Esta pesadilla: la historia

Roberto Burgos Cantor

Los ojos abiertos, entonces, y más incertidumbres que preguntas, incredulidades y oposiciones; enamoramientos y nostalgias prematuras; episodios que se creían definitivos y el tiempo sabio limpiando las cañerías del alma, agotaban las horas de la vida.
Alrededor una historia ruidosa y la incertidumbre de no saber si nos pertenecía. Verla con indiferencia y el convencimiento de que no nos implicaba. Felicidad de abrir lo ojos a lo que se quiere. Regirse por un deseo propio que no es ley. ¿Quién la erigía y era responsable de tal remolino?
Quedaban las imágenes:
Del caudillo liberal y el funeral doloroso del reclamo popular. El desierto de nunca saber quienes responderían de su muerte. Allí envejecen los tres detectives de Scotland Yard que investigan por una urbe que se modificó frente a sus ojos y empeoró sus infamias.
La del Jefe Supremo derrocado. Por un rato defenestrado. Rehabilitado por el honorable, inmarcesible Congreso Nacional: le devolvieron sus alamares, los soles cegadores de sus medallas, el uniforme de gala con bastón de director de orquesta, y las pensiones de los hombres de a caballo.
Empezaban los estudios universitarios, para quienes no teníamos un cupo en los almacenes de telas, botones y ojales, o un restaurante, o una zapatería. Recibimos un estremecimiento.
Un cura: profesor, capellán de universidad pública, sociólogo de la escuela de Lovaina, investigador de las causas de la pobreza, inmemorial como la Biblia, fue abatido por las fuerzas militares en una escaramuza de guerrilleros, en Santander. Por meses, este sacerdote, de un rostro de la misma pureza que el de Jesús, predicaba reformas. Fundó un movimiento sin dogmas, las peticiones de siglos por justicia. Lo llevó fuera del templo, como los artistas de hoy que aborrecen los museos y desacralizan las prepotencias de quién sabe mas o sabe distinto. Se rodeó de universitarios. Pero los mercaderes del templo lograron quitarle su sotana y cambiarla por el vestido humilde de los campesinos y estudiantes sublevados.

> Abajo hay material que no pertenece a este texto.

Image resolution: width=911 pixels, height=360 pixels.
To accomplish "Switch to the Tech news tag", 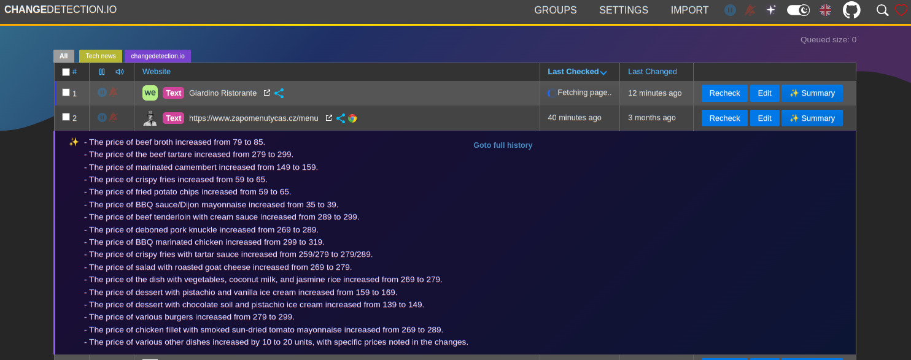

La torpeza de los armados, engreídos del revólver, máquina que anula la reflexión, lo mandaron a la refriega. Este hombre de pensamiento y de acción fue tiroteado mientras reflexionaba sobre la moral de dispararle a un soldadito que tenía bajo su mira y no lo notaba. Soldadito boliviano. Y así se ferió una enorme posibilidad, la del hijo de Isabel Restrepo que absolvió a tantos pecadores y podía mostrar el vínculo entre los deberes cristianos y la espantosa desigualdad que excluía a los pobres del reino de los cielos y de los bienes de la tierra.
Llegué a Bogotá D.C. en medio de esa turbulencia. Agradecí al cielo de Camilo. Si la noticia hubiera corrido un minuto antes del vuelo, mi madre no me hubiera permitido venir a estudiar al páramo de frailejones y enruanados.
Esa noche vi una bella película de Elia Kazan.